From the records below, return every line containing the word "target".

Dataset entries
++++++

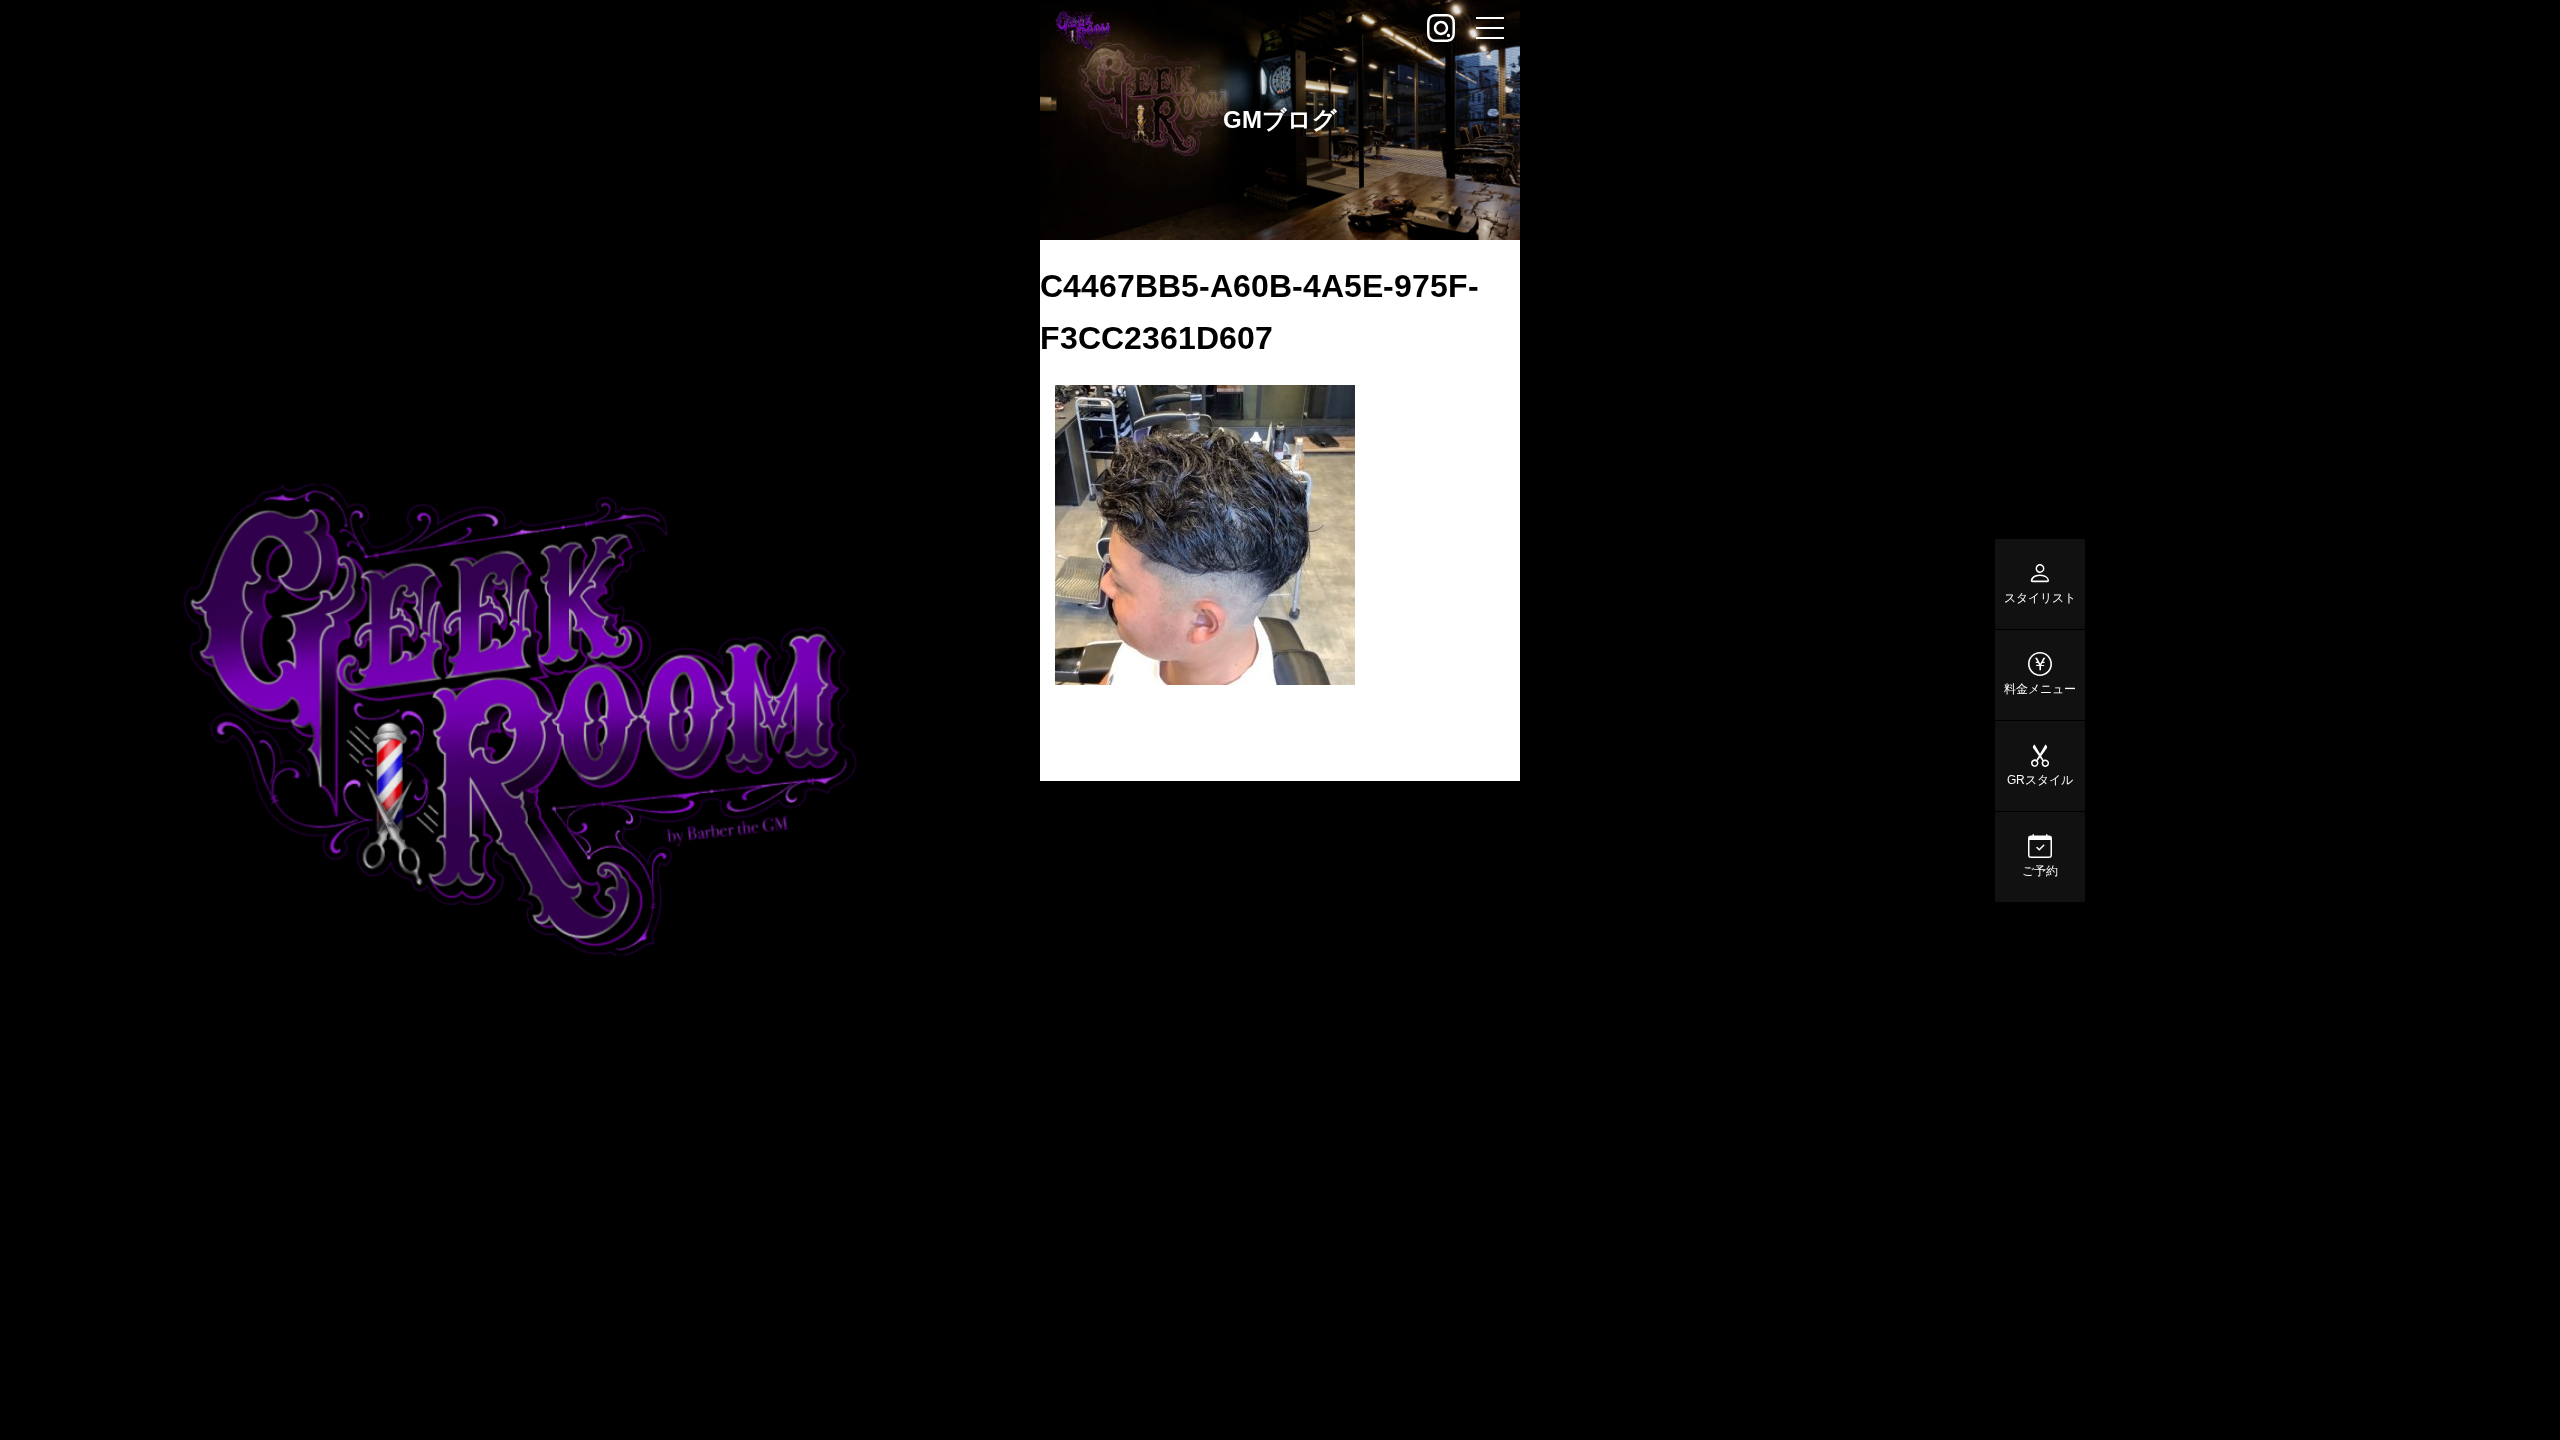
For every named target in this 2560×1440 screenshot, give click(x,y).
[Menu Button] (1490, 30)
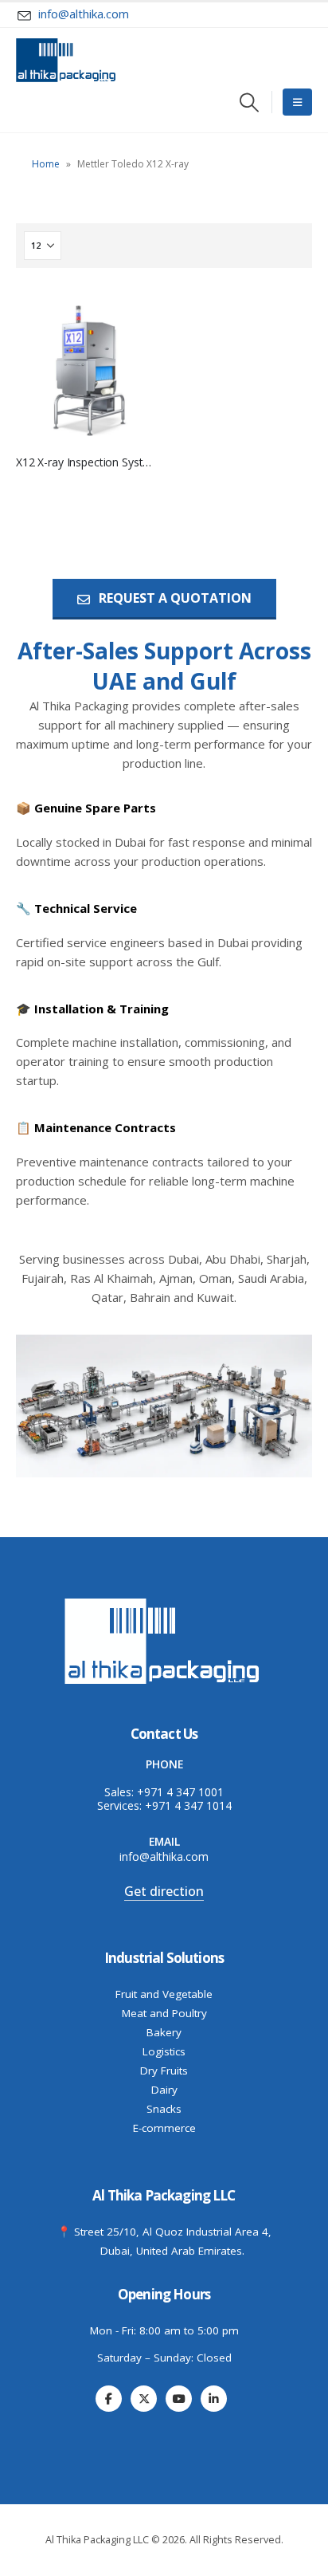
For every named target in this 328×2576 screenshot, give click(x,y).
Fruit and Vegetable (164, 1994)
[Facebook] (109, 2398)
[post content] (84, 367)
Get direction (164, 1891)
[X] (144, 2398)
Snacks (164, 2109)
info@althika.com (164, 1856)
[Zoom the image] (164, 1601)
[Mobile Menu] (297, 102)
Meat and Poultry (164, 2013)
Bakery (164, 2032)
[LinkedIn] (214, 2398)
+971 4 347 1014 (188, 1805)
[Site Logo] (65, 60)
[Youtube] (179, 2398)
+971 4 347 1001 (180, 1791)
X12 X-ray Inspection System (87, 462)
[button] (249, 102)
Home (46, 164)
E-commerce (164, 2128)
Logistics (164, 2051)
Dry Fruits (164, 2070)
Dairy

++++++

## Expected answer
For every named target in this 2560×1440 screenshot, give click(x,y).
For every named target in this 328×2576 screenshot, give click(x,y).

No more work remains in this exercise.